#### Задания к выполнению:
- 1) Изложите содержание интервью в двух предложениях.
- 2) Сколько раз, согласно интервью, не сбылось опасение умереть, не закончив роман?

Я родилась в 1929 году в Калифорнии, в Беркли, и прожила большую часть жизни на Западном побережье США. Мой отец был профессором антропологии; три моих брата также стали профессорами, а я сама вышла замуж за профессора истории. Таким образом, вся моя жизнь была прожита рядом с университетом.
В колледже изучала французскую и итальянскую литературу и, получив Фулбрайта, отправилась во Францию. Я встретила своего будущего мужа на отправлявшемся во Францию корабле, наше бракосочетание состоялось в Париже.
У нас трое детей, четверо внуков, одна кошка и множество хороших друзей. Сейчас, постарев, мы больше не путешествуем. Мой муж разбил очень красивый садик.
Обычно мы читаем друг другу вслух перед обедом, а вечерами часто слушаем музыку или просматриваем какое-нибудь видео. У нас есть небольшой дом вблизи от пляжа в небольшом городке на тихоокеанском побережье, и раз в год мы отправляемся в южно-восточный Орегон, чтобы побыть на его пустынных удаленных от моря территориях.
Это удивительно завораживающие безлюдные земли.
– Сколько часов в день посвящается литературному творчеству?
– Я начала писать стихи, когда мне было семь или восемь лет, а рассказы чуть позже, и продолжаю это делать до сих пор. Я всегда относилась к своим писаниям как к работе всей моей жизни (если бы мне нужно было просто подзаработать деньжат, я могла бы преподавать французский язык).
Я провожу за писательским столом несколько часов ежедневно: пишу, перевожу или отвечаю на письма и электронную почту. Я вхожу в небольшую группу поэтов; мы встречаемся раз в месяц, чтобы читать и обсуждать наши стихи и решать, к какой теме мы должны обратиться в следующий раз и в какую форму ее облечь.
–Есть ли у вас писательские суеверия?
– У меня нет никаких суеверий, но если можно посчитать суеверием нижеследующее, то вот пожалуйста: когда я пишу роман, я всегда опасаюсь, что умру до того, как он будет закончен. Этого уже не произошло 21 раз, но когда-то, разумеется, случится наверняка, так что... Это суеверие, да?

[Данные о расположении слов и элементов]
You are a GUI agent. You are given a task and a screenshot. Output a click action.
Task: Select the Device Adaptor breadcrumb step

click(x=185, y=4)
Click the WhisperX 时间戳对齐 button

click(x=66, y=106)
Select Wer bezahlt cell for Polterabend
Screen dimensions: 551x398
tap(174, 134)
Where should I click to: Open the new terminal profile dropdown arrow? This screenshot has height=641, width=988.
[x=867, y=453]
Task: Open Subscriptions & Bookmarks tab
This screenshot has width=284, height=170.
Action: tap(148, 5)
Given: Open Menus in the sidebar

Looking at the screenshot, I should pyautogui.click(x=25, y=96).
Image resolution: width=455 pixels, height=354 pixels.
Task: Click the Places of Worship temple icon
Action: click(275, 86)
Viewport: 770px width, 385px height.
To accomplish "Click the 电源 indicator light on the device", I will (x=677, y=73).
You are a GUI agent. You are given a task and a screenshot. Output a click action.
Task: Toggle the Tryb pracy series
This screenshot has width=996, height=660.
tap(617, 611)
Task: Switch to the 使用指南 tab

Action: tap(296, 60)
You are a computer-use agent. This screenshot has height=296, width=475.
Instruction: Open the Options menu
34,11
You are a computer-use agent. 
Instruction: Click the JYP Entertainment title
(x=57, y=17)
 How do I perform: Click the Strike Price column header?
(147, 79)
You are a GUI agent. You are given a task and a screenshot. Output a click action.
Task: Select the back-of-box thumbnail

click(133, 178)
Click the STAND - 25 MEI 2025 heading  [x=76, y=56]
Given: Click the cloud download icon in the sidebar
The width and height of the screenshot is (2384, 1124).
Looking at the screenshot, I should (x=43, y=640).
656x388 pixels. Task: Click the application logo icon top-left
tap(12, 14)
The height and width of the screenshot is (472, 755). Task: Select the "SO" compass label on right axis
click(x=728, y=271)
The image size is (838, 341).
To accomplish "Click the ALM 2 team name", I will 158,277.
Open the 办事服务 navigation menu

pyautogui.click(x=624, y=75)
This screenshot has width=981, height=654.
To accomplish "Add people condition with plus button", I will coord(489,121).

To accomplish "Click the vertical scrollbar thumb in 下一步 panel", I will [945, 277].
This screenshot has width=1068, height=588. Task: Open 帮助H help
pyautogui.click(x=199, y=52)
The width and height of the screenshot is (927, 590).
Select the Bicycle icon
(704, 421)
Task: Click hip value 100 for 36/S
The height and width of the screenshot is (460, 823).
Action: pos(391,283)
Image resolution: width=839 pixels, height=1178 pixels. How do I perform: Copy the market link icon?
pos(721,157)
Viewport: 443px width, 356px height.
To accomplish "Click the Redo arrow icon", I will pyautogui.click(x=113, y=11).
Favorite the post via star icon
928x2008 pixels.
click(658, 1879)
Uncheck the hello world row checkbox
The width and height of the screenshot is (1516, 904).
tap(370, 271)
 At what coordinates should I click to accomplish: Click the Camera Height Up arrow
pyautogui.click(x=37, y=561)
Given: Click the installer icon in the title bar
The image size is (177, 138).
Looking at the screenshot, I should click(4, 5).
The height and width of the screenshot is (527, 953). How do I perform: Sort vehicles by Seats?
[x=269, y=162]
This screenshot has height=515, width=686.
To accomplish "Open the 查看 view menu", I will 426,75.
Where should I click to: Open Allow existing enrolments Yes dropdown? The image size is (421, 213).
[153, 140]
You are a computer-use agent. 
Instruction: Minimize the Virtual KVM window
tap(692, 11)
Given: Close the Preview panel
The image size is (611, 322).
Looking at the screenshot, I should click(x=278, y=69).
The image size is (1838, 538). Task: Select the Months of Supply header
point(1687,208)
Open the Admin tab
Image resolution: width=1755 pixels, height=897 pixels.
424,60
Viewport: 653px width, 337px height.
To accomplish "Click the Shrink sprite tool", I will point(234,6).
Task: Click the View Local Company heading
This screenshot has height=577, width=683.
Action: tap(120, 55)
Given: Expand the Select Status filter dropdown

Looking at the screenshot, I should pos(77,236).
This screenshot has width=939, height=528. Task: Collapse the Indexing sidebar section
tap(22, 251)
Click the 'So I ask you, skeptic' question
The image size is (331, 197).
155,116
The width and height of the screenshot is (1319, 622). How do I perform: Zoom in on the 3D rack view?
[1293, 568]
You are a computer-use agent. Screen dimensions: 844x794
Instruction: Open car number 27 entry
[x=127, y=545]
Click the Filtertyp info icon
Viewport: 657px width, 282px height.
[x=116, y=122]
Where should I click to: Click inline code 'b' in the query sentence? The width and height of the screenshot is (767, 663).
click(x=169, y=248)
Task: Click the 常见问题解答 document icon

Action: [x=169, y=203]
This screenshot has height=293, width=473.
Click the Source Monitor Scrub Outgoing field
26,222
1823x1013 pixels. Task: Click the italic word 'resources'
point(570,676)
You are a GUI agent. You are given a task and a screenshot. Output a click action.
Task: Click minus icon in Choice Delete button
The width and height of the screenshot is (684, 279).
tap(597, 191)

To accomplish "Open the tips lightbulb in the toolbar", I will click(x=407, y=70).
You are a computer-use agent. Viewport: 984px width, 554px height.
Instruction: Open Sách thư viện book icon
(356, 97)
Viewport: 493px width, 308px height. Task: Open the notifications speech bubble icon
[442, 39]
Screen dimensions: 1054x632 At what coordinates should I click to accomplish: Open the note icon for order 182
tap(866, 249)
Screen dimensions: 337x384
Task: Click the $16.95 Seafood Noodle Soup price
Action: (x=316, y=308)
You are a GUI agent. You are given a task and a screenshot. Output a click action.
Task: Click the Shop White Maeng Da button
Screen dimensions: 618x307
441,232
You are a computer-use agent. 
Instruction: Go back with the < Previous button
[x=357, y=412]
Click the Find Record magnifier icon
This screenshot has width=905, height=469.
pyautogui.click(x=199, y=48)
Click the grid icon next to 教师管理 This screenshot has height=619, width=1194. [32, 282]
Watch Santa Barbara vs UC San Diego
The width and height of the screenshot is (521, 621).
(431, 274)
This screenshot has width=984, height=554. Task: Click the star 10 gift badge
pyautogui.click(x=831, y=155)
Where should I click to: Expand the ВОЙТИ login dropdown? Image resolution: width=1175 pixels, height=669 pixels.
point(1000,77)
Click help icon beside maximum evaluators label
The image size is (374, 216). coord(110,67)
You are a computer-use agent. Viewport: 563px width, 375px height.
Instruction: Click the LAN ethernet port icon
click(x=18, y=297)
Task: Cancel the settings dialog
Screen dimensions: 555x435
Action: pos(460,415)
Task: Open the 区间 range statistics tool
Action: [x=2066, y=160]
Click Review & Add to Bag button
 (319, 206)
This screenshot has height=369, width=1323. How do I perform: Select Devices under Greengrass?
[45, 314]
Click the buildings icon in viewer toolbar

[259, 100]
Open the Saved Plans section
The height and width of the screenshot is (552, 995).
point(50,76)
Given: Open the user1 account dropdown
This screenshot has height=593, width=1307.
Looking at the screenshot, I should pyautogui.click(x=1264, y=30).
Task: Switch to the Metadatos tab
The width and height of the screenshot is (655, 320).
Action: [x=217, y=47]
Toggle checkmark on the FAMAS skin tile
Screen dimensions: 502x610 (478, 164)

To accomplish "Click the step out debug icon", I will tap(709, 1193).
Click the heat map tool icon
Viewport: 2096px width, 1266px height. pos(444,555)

#### Результаты выполнения:
- 1) Рассказчица родилась в 1929 году в Беркли, прожила большую часть жизни на Западном побережье США рядом с университетом и, получив Фулбрайта, отправилась во Францию, где вышла замуж. Она пишет стихи с семи или восьми лет, ежедневно проводит несколько часов за писательским столом и, работая над романом, всегда опасается умереть до его завершения.

- 2) 21 раз.